Charles Follen McKim

Charles Follen McKim[1] was an American Beaux-Arts architect of the late 19th century. Along with William Rutherford Mead and Stanford White, he provided the architectural expertise as a member of the partnership McKim, Mead & White.

Charles Follen McKim
BornAugust 24, 1847
DiedSeptember 4, 1909 (aged 62)
OccupationArchitect
Notable work
Columbia University, University Club of New York Pierpont Morgan Library, New York Penn Station, Morgan Library, Boston Public Library
MovementBeaux-Arts architecture

Life and career

McKim was born in Chester County, Pennsylvania. His parents were James Miller McKim, a Presbyterian minister, and Sarah Speakman McKim. They were active abolitionists and he was named after Charles Follen, another abolitionist and a Unitarian minister. After attending Harvard University, he studied architecture at the École des Beaux-Arts in Paris[2] before joining the office of Henry Hobson Richardson in 1870. McKim formed his own firm in partnership with William Rutherford Mead, joined in 1877 by fellow Richardson protégé Stanford White.

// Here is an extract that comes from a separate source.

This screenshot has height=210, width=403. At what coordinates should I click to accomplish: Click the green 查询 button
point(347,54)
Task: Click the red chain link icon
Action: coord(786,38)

Morgan Library McKim Building from west, New York City

For ten years, the firm became primarily known for their open-plan informal summer houses. McKim became best known as an exponent of Beaux-Arts architecture in styles of the American Renaissance, exemplified by the Boston Public Library (1888–95), and several works in New York City, including the Morningside Heights campus of Columbia University (1893), the University Club of New York (1899), the Pierpont Morgan Library (1903), New York Penn Station (1904–10), and The Butler Institute of American Art in Youngstown, Ohio (1919). He designed the Howard Mansion (1896) at Hyde Park, New York.[3]

McKim, with the aid of Richard Morris Hunt, was instrumental in the formation of the American School of Architecture in Rome in 1894, which has become the American Academy in Rome, and designed the main campus buildings with his firm McKim, Mead, and White.

McKim first married Annie Bigelow in 1874 and after divorcing Bigelow married Julia Amory Appleton in 1885.

McKim died at aged 62 in St. James, New York.

Memberships

McKim was a member of the Congressional commission for the improvement of the Washington park system, the New York Art Commission, the Accademia di San Luca (Rome, 1899), the American Academy in Rome and the Architectural League. He was an honorary member and former president of the American Institute of Architects, and honorary member of the Society of Mural Painters. He became a National Academician in 1907. He belonged to the University, Lambs, Racquet and Tennis Clubs of New York, and to the St. Botolph and Somerset Clubs of Boston.[1]

Awards and honors

McKim received numerous awards during his lifetime, including the Medaille d'Or at the 1900 Paris Exposition and a gold medal from Edward VII of the United Kingdom. The royal gold medal from Edward VII was awarded for the restoration of the White House. In 1902 Congress appropriated $475,445 for this purpose to be spent at the discretion of President Theodore Roosevelt.[4][5] He received honorary doctorates from the University of Pennsylvania and Columbia University, and the honorary degree of A.M. from Harvard in 1890, and from Bowdoin in 1894.[1] He was elected a Fellow of the American Institute of Architects in 1877, and received the AIA Gold Medal, posthumously, in 1909.

References

  1.  Homans, James E., ed. (1918). "McKim, Charles Follen" . The Cyclopædia of American Biography. New York: The Press Association Compilers, Inc.
  2. Craven, Wayne (2009). Gilded mansions: grand architecture and high society. W. W. Norton & Co. p. 228.
  3. "National Register Information System". National Register of Historic Places. National Park Service. March 13, 2009.
  4. "KING EDWARD HONORS CHARLES F. McKIM". The New York Times. June 9, 1903.
  5. Moore, Charles (1929). The Life and Times of Charles Follen McKim. Boston: Houghton Mifflin Co. pp. 204–241.